Shrink the software surface on devices that touch your finances. The laptop or tablet you use for banking and tax documents should have the fewest apps of any device in your home. Each additional app is an additional supply chain you cannot audit. One device, one purpose, fewer vectors.

Know what's on your home network. Log into your router's admin panel — most are accessible at 192.168.1.1 or 192.168.0.1 — and look at connected devices. Write them down. If a device you don't recognize appears, that is a conversation worth having. This takes fifteen minutes and costs nothing. Most households have never done it.

Use a password manager that has a published security audit. Reputable ones publish third-party audits annually. If yours doesn't, that is a data point. If yours was recently acquired by a private equity firm or a large ad-tech company, that is also a data point. Supply chain risk includes corporate ownership changes.

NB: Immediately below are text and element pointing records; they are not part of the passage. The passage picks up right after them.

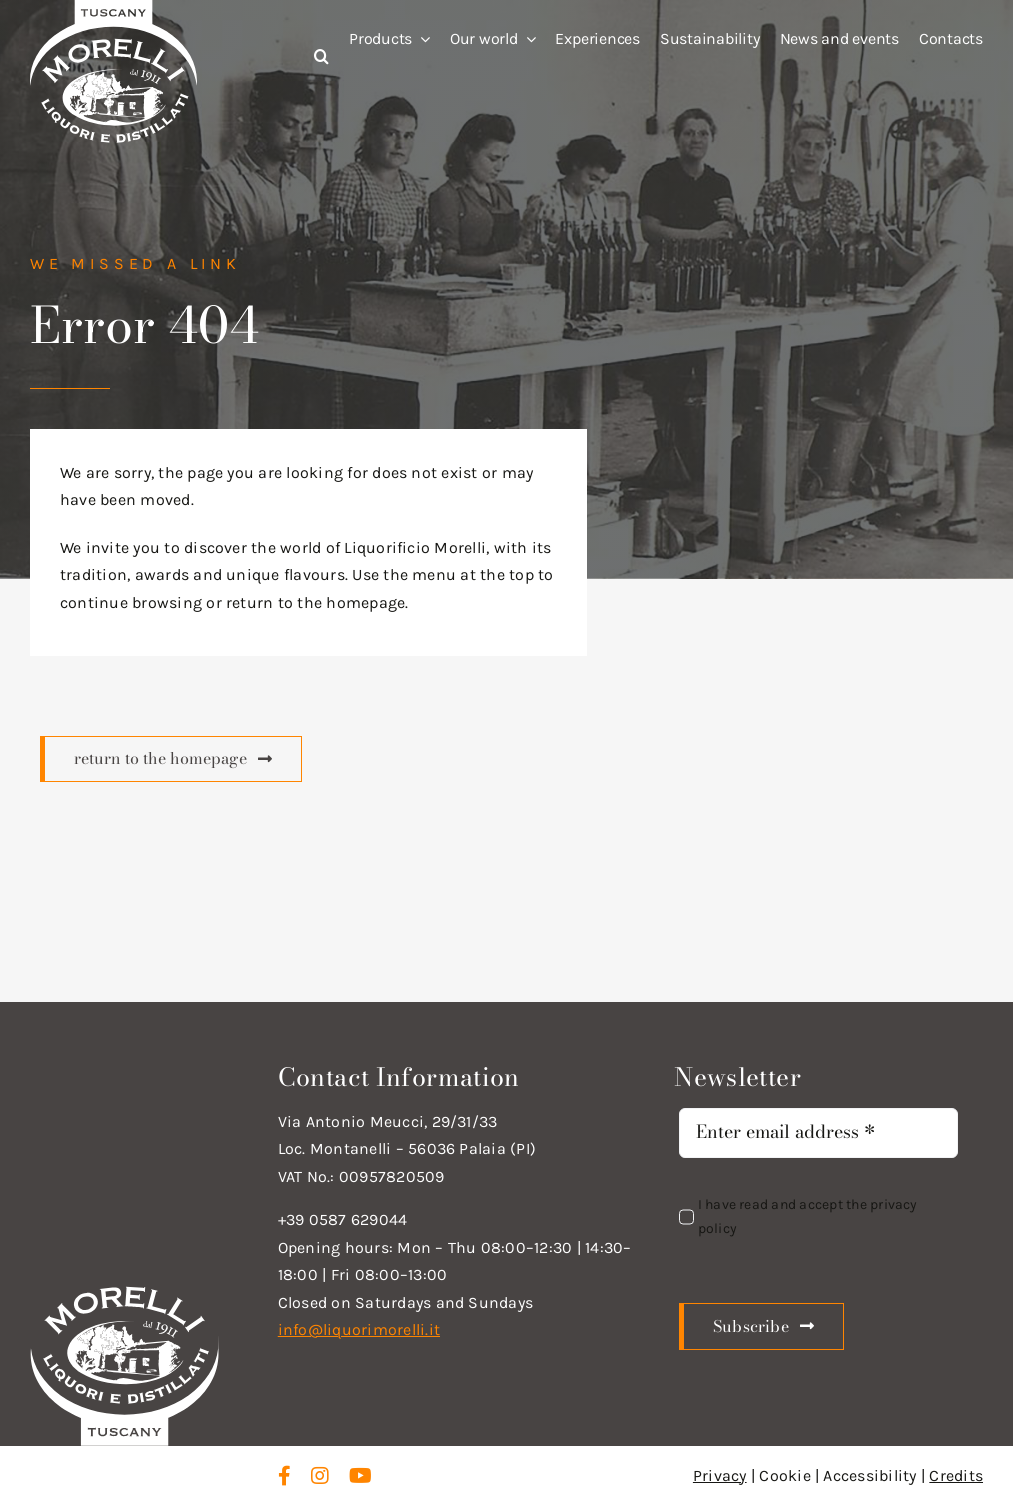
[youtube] (360, 1476)
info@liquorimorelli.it (359, 1329)
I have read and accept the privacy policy (808, 1216)
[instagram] (320, 1476)
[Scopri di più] (171, 759)
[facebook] (284, 1476)
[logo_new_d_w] (124, 1291)
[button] (301, 57)
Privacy (720, 1475)
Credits (956, 1475)
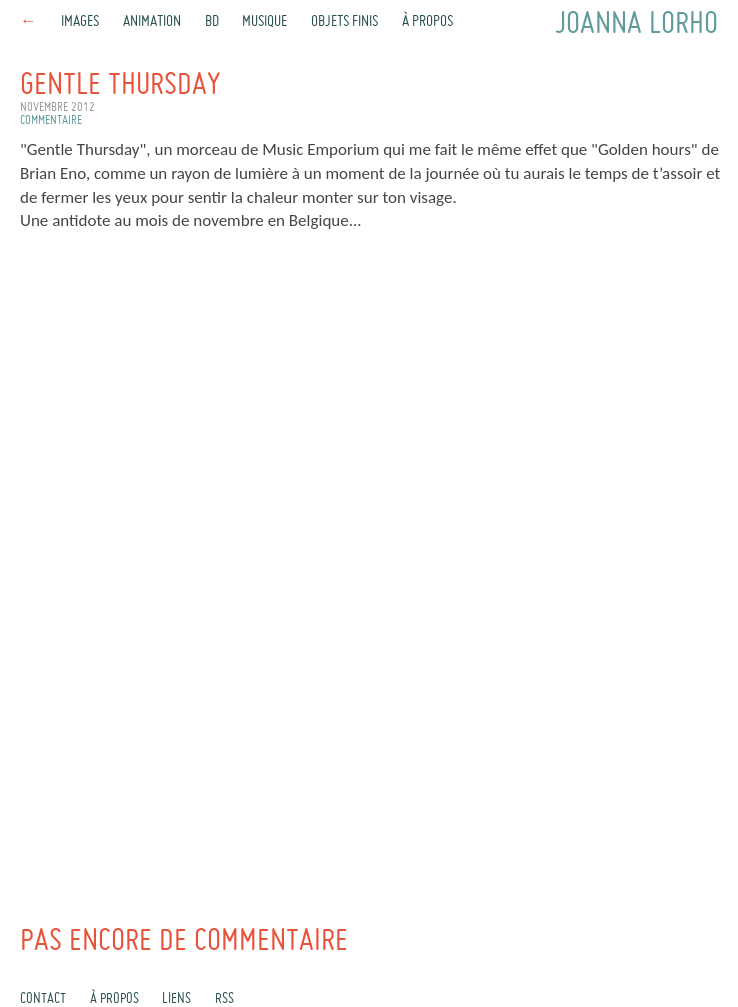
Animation (152, 22)
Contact (43, 999)
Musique (264, 22)
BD (212, 22)
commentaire (51, 121)
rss (224, 999)
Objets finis (344, 22)
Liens (176, 999)
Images (80, 22)
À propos (427, 22)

Keep one offline backup of your most important files. A small external drive, updated monthly, stored somewhere other than next to your computer. This does not prevent a supply chain attack, but it limits the blast radius of one that includes ransomware.

The bigger picture

Security infrastructure is always a generation behind the threat. in-toto and frameworks like it represent serious progress, and over the next decade they will likely become baseline requirements for software distributed in regulated industries. That is genuinely good news. It is also slow news.

In the meantime, the household-level posture that holds up across most digital threats is the same: reduce surface area, delay automatic trust, maintain offline redundancy, and know what you have. None of that requires a cybersecurity degree. It requires fifteen minutes on a Tuesday.

Durability is not about having the perfect system. It is about being slightly harder to compromise than average, and knowing what to do if something slips through anyway.